Look below for the line holding "The height and" and the line holding "Click the .PDF site reports help text". Repeat those two and everything between, exactly.

===== Provided data =====

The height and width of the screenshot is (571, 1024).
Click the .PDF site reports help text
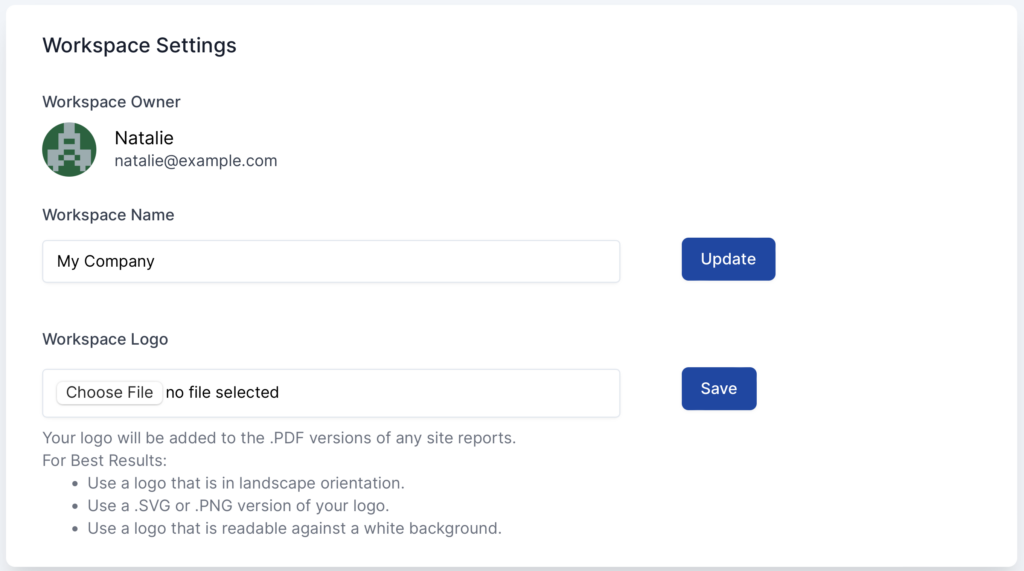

=====
===== Provided data =====

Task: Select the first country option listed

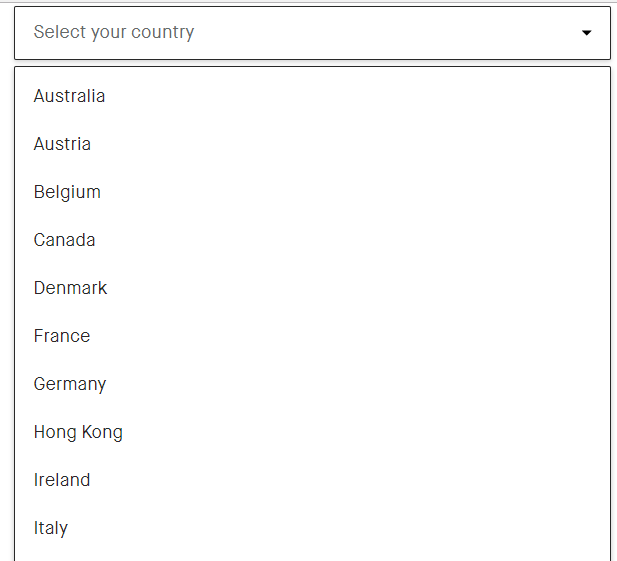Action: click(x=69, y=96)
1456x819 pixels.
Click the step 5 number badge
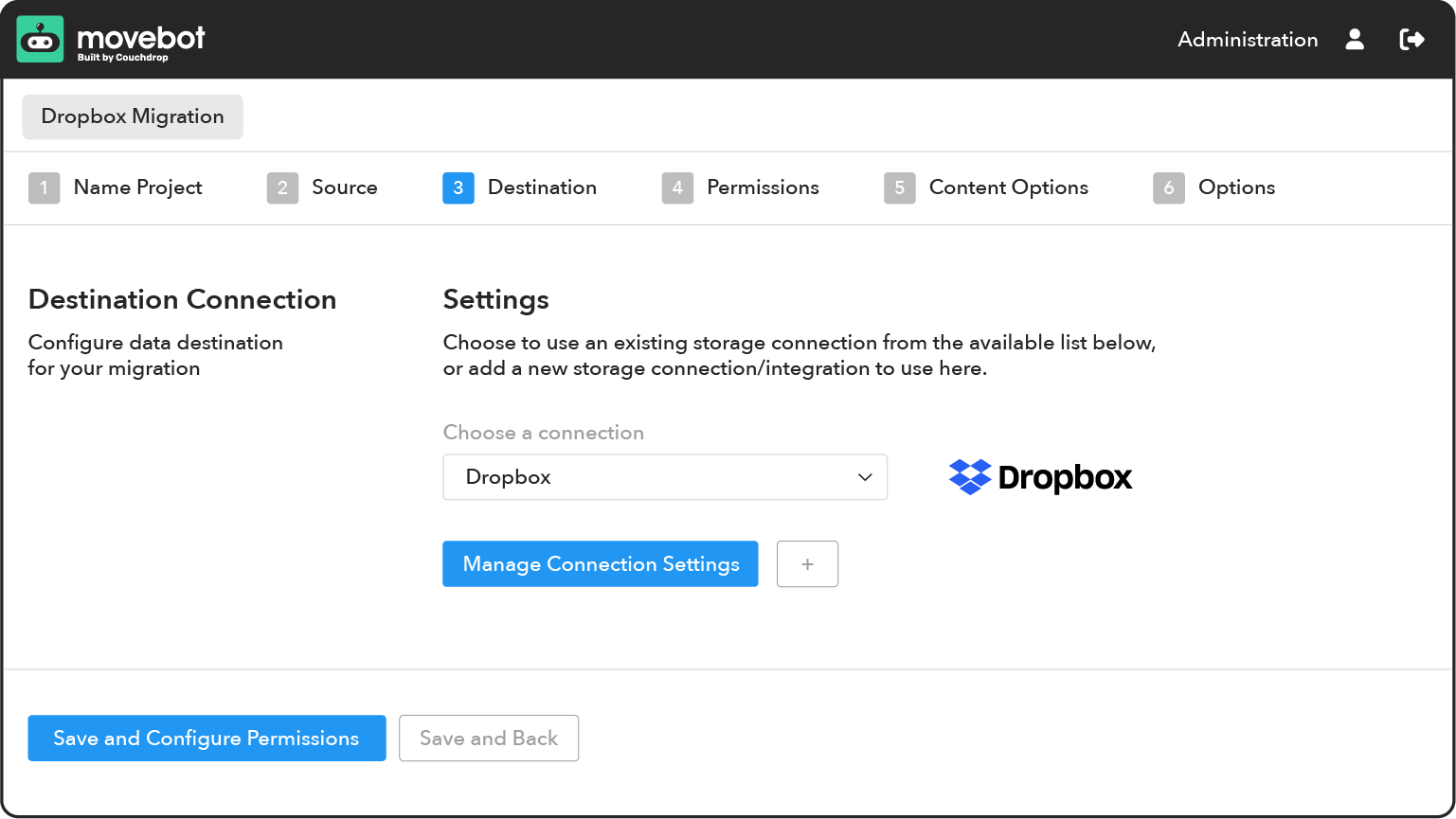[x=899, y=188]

=====

- **Your solution**:
The height and width of the screenshot is (571, 1024).
Click the .PDF site reports help text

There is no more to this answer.